Decide whether each statement agrees with the court judgment below, answering yes or no and quoting the deciding words of the judgment. 1. The Plaintiff is the Defendant's son. 2. The Plaintiff's affidavit is dated 14 October 2009. 3. Kenneth Williams is still living.
====== Source document
The Court has before it an application to prevent, by injunction, the proposed execution tomorrow by the Defendant of a contract of sale of a property of which she, the Defendant, is the registered owner. The notice of motion is brought in connection with the proceedings commenced by Summons today. The Plaintiff is the son of the Defendant. The property is located in Glaisher Parade, Cronulla. I will refer to it as "the Property".
In support of the injunction, the Plaintiff relies on his affidavit of 14 October 2021. The affidavit is lengthy, and it sets out the Plaintiff's version of the history of relations between his mother and his father, Kenneth Williams, which includes, he asserts, a promise by his parents that they would leave the Property to him on their death. The Summons seeks a declaration that "the Defendant is bound by the terms of the agreement between her and Kenneth Williams on the one hand, and the Plaintiff on the other, made in October 2009 to leave the [Property] to the Plaintiff upon her death". Kenneth Williams died some years ago. Other declarations are sought, including that the Plaintiff has an equitable interest in the Property, a declaration that the Defendant is estopped from transferring the Property, and a setting aside of any last will and testament made by the Defendant which does not leave the property to the Plaintiff.
============
====== Material
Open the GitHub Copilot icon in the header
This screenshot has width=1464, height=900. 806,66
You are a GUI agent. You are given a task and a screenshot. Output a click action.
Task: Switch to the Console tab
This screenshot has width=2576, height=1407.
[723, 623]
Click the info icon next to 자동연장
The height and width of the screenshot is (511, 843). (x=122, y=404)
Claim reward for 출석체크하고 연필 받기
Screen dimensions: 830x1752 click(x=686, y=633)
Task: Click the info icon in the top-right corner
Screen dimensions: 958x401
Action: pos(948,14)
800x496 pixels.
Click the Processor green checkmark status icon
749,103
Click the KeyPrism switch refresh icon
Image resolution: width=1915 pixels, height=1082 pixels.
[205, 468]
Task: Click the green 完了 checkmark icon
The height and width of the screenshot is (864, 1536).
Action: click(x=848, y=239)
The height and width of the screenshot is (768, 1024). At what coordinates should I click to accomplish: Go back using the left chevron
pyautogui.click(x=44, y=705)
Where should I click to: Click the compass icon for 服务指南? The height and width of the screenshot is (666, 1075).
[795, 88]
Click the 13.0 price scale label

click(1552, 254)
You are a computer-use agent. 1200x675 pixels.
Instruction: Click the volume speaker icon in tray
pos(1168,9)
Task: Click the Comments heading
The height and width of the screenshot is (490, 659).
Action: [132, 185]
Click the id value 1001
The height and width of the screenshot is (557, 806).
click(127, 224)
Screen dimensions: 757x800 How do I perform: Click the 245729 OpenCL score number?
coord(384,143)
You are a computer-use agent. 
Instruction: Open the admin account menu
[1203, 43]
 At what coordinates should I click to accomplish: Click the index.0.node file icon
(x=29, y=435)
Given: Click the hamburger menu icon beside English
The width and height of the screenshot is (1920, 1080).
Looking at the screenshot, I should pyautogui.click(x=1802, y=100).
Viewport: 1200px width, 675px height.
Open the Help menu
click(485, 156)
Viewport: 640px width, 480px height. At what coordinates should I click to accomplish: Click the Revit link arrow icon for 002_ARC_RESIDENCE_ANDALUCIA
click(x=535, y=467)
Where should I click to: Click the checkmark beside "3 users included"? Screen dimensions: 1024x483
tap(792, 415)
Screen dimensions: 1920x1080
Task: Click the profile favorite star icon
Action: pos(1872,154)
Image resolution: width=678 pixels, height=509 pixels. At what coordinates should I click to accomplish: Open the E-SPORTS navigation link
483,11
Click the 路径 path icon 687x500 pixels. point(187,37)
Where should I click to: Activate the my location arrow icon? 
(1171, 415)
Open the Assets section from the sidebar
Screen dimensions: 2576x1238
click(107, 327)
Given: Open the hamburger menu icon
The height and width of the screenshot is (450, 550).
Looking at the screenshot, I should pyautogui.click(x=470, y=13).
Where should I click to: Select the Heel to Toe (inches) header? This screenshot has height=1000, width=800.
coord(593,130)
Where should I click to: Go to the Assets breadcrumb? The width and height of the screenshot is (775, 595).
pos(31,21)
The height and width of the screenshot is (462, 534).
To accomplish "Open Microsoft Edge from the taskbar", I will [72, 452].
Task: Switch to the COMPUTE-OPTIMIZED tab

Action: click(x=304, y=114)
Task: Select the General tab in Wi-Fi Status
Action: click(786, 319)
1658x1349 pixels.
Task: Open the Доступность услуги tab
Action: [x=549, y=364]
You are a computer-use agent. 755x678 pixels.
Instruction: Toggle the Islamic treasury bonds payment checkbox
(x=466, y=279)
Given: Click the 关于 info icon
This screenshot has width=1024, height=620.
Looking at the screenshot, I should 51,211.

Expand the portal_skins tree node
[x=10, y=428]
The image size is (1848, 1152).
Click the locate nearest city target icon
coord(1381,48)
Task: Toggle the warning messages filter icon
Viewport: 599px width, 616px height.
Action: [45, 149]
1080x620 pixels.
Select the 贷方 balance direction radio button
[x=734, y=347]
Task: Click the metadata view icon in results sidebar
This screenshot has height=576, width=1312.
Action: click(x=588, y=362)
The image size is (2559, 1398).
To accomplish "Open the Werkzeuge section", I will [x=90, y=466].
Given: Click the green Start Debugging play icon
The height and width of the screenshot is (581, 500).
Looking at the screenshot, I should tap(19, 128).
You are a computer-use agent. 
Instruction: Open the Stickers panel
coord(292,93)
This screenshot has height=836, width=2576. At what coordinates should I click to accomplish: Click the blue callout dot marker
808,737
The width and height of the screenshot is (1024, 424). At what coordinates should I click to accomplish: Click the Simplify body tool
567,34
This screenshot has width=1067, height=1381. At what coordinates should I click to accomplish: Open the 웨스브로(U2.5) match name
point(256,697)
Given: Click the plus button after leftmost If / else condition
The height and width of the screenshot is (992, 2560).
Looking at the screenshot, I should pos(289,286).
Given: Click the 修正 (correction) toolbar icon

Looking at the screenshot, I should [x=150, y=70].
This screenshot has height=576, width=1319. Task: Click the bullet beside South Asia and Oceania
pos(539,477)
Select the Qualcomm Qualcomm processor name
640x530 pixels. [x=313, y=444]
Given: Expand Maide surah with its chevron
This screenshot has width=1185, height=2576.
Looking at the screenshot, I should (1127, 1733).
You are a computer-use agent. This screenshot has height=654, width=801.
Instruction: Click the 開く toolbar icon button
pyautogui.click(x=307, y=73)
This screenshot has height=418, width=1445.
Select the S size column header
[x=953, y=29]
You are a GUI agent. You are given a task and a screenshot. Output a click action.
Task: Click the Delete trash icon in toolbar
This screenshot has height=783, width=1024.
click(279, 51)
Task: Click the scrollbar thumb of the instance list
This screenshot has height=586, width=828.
============
### [Response to the exercise]
1. Yes: "The Plaintiff is the son of the Defendant."
2. No: "his affidavit of 14 October 2021"
3. No: "Kenneth Williams died some years ago."